■ Your task: All records must be restated word for word.

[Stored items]
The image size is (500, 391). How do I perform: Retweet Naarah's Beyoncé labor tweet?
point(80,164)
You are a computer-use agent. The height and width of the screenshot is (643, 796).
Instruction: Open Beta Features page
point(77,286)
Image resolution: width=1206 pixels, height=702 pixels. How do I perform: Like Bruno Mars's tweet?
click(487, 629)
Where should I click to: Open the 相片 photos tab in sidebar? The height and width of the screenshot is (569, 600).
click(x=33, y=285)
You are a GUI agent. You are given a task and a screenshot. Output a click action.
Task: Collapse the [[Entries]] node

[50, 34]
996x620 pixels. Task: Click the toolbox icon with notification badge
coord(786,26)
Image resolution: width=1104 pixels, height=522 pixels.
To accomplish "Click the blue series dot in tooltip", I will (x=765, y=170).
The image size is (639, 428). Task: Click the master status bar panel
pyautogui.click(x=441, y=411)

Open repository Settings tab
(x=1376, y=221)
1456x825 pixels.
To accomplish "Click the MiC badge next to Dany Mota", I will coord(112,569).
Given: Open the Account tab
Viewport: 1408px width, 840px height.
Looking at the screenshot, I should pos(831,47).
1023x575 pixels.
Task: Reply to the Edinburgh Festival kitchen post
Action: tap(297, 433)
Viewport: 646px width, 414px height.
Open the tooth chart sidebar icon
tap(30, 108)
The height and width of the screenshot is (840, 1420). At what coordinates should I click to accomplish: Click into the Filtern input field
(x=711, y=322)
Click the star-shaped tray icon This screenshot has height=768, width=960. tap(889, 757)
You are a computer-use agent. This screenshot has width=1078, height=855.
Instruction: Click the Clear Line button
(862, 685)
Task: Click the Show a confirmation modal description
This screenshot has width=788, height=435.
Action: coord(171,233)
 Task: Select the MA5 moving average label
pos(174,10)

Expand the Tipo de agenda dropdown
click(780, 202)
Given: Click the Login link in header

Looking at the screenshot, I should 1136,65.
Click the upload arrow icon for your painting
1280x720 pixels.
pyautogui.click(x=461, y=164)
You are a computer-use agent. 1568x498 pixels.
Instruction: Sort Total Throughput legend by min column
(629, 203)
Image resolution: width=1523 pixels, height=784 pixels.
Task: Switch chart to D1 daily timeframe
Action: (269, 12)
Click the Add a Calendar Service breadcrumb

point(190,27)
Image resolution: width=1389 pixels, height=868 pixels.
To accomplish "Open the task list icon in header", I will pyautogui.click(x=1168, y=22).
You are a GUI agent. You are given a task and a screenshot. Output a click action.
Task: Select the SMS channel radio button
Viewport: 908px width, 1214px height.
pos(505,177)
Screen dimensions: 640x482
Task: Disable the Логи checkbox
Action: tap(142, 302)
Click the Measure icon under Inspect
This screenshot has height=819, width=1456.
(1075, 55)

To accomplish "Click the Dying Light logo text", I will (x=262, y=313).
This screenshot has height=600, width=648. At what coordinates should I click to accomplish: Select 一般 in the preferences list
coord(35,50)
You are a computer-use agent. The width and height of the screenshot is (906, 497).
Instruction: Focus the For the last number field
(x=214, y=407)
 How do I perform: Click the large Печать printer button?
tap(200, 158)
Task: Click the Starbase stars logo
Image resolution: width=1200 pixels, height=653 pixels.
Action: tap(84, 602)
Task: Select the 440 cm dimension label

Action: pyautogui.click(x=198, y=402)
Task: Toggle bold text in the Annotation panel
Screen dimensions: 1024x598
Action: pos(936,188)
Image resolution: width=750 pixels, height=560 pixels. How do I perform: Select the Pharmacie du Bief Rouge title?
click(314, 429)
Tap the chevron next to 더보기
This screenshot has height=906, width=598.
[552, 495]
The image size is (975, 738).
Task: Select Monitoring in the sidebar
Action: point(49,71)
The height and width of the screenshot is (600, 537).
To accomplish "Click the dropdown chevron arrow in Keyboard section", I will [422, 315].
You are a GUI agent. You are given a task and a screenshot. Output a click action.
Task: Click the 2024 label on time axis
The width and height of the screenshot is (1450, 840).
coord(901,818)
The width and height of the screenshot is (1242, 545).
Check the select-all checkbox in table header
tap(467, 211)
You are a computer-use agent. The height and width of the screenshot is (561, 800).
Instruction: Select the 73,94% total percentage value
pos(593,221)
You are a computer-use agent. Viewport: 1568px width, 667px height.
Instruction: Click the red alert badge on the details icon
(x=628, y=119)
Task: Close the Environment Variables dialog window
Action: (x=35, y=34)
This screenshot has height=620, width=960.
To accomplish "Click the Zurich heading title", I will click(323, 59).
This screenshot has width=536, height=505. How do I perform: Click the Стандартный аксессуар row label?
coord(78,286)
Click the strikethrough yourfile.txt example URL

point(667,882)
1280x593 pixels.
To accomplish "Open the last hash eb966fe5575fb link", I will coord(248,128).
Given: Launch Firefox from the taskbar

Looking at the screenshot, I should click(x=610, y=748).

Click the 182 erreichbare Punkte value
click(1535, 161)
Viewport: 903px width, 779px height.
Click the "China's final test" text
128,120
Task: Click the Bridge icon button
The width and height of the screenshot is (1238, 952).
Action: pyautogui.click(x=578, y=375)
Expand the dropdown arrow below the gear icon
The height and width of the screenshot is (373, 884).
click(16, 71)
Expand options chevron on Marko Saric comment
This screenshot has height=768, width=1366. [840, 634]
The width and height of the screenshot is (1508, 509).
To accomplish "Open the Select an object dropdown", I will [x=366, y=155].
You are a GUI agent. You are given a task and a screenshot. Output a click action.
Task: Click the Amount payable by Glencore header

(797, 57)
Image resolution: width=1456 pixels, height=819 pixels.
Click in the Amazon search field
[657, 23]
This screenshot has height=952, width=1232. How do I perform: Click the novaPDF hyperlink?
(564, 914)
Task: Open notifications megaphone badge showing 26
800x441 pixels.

■ Response below:
The image size is (500, 391). How do I perform: Retweet Naarah's Beyoncé labor tweet?
point(80,164)
You are a computer-use agent. The height and width of the screenshot is (643, 796).
Instruction: Open Beta Features page
point(77,286)
Image resolution: width=1206 pixels, height=702 pixels. How do I perform: Like Bruno Mars's tweet?
click(487, 629)
Where should I click to: Open the 相片 photos tab in sidebar? The height and width of the screenshot is (569, 600).
click(x=33, y=285)
You are a GUI agent. You are given a task and a screenshot. Output a click action.
Task: Collapse the [[Entries]] node

[50, 34]
996x620 pixels. Task: Click the toolbox icon with notification badge
coord(786,26)
Image resolution: width=1104 pixels, height=522 pixels.
To accomplish "Click the blue series dot in tooltip", I will (x=765, y=170).
The image size is (639, 428). Task: Click the master status bar panel
pyautogui.click(x=441, y=411)

Open repository Settings tab
(x=1376, y=221)
1456x825 pixels.
To accomplish "Click the MiC badge next to Dany Mota", I will coord(112,569).
Given: Open the Account tab
Viewport: 1408px width, 840px height.
Looking at the screenshot, I should pos(831,47).
1023x575 pixels.
Task: Reply to the Edinburgh Festival kitchen post
Action: tap(297, 433)
Viewport: 646px width, 414px height.
Open the tooth chart sidebar icon
tap(30, 108)
The height and width of the screenshot is (840, 1420). At what coordinates should I click to accomplish: Click into the Filtern input field
(x=711, y=322)
Click the star-shaped tray icon This screenshot has height=768, width=960. tap(889, 757)
You are a computer-use agent. This screenshot has width=1078, height=855.
Instruction: Click the Clear Line button
(862, 685)
Task: Click the Show a confirmation modal description
This screenshot has width=788, height=435.
Action: coord(171,233)
 Task: Select the MA5 moving average label
pos(174,10)

Expand the Tipo de agenda dropdown
click(780, 202)
Given: Click the Login link in header

Looking at the screenshot, I should 1136,65.
Click the upload arrow icon for your painting
1280x720 pixels.
pyautogui.click(x=461, y=164)
You are a computer-use agent. 1568x498 pixels.
Instruction: Sort Total Throughput legend by min column
(629, 203)
Image resolution: width=1523 pixels, height=784 pixels.
Task: Switch chart to D1 daily timeframe
Action: (269, 12)
Click the Add a Calendar Service breadcrumb

point(190,27)
Image resolution: width=1389 pixels, height=868 pixels.
To accomplish "Open the task list icon in header", I will pyautogui.click(x=1168, y=22).
You are a GUI agent. You are given a task and a screenshot. Output a click action.
Task: Select the SMS channel radio button
Viewport: 908px width, 1214px height.
pos(505,177)
Screen dimensions: 640x482
Task: Disable the Логи checkbox
Action: tap(142, 302)
Click the Measure icon under Inspect
This screenshot has height=819, width=1456.
(1075, 55)

To accomplish "Click the Dying Light logo text", I will (x=262, y=313).
This screenshot has height=600, width=648. At what coordinates should I click to accomplish: Select 一般 in the preferences list
coord(35,50)
You are a computer-use agent. The width and height of the screenshot is (906, 497).
Instruction: Focus the For the last number field
(x=214, y=407)
 How do I perform: Click the large Печать printer button?
tap(200, 158)
Task: Click the Starbase stars logo
Image resolution: width=1200 pixels, height=653 pixels.
Action: tap(84, 602)
Task: Select the 440 cm dimension label

Action: pyautogui.click(x=198, y=402)
Task: Toggle bold text in the Annotation panel
Screen dimensions: 1024x598
Action: pos(936,188)
Image resolution: width=750 pixels, height=560 pixels. How do I perform: Select the Pharmacie du Bief Rouge title?
click(314, 429)
Tap the chevron next to 더보기
This screenshot has height=906, width=598.
[552, 495]
The image size is (975, 738).
Task: Select Monitoring in the sidebar
Action: point(49,71)
The height and width of the screenshot is (600, 537).
To accomplish "Click the dropdown chevron arrow in Keyboard section", I will [422, 315].
You are a GUI agent. You are given a task and a screenshot. Output a click action.
Task: Click the 2024 label on time axis
The width and height of the screenshot is (1450, 840).
coord(901,818)
The width and height of the screenshot is (1242, 545).
Check the select-all checkbox in table header
tap(467, 211)
You are a computer-use agent. The height and width of the screenshot is (561, 800).
Instruction: Select the 73,94% total percentage value
pos(593,221)
You are a computer-use agent. Viewport: 1568px width, 667px height.
Instruction: Click the red alert badge on the details icon
(x=628, y=119)
Task: Close the Environment Variables dialog window
Action: (x=35, y=34)
This screenshot has height=620, width=960.
To accomplish "Click the Zurich heading title", I will click(323, 59).
This screenshot has width=536, height=505. How do I perform: Click the Стандартный аксессуар row label?
coord(78,286)
Click the strikethrough yourfile.txt example URL

point(667,882)
1280x593 pixels.
To accomplish "Open the last hash eb966fe5575fb link", I will coord(248,128).
Given: Launch Firefox from the taskbar

Looking at the screenshot, I should click(x=610, y=748).

Click the 182 erreichbare Punkte value
click(1535, 161)
Viewport: 903px width, 779px height.
Click the "China's final test" text
128,120
Task: Click the Bridge icon button
The width and height of the screenshot is (1238, 952).
Action: pyautogui.click(x=578, y=375)
Expand the dropdown arrow below the gear icon
The height and width of the screenshot is (373, 884).
click(16, 71)
Expand options chevron on Marko Saric comment
This screenshot has height=768, width=1366. [840, 634]
The width and height of the screenshot is (1508, 509).
To accomplish "Open the Select an object dropdown", I will [x=366, y=155].
You are a GUI agent. You are given a task and a screenshot. Output a click action.
Task: Click the Amount payable by Glencore header

(797, 57)
Image resolution: width=1456 pixels, height=819 pixels.
Click in the Amazon search field
[657, 23]
This screenshot has height=952, width=1232. How do I perform: Click the novaPDF hyperlink?
(564, 914)
Task: Open notifications megaphone badge showing 26
800x441 pixels.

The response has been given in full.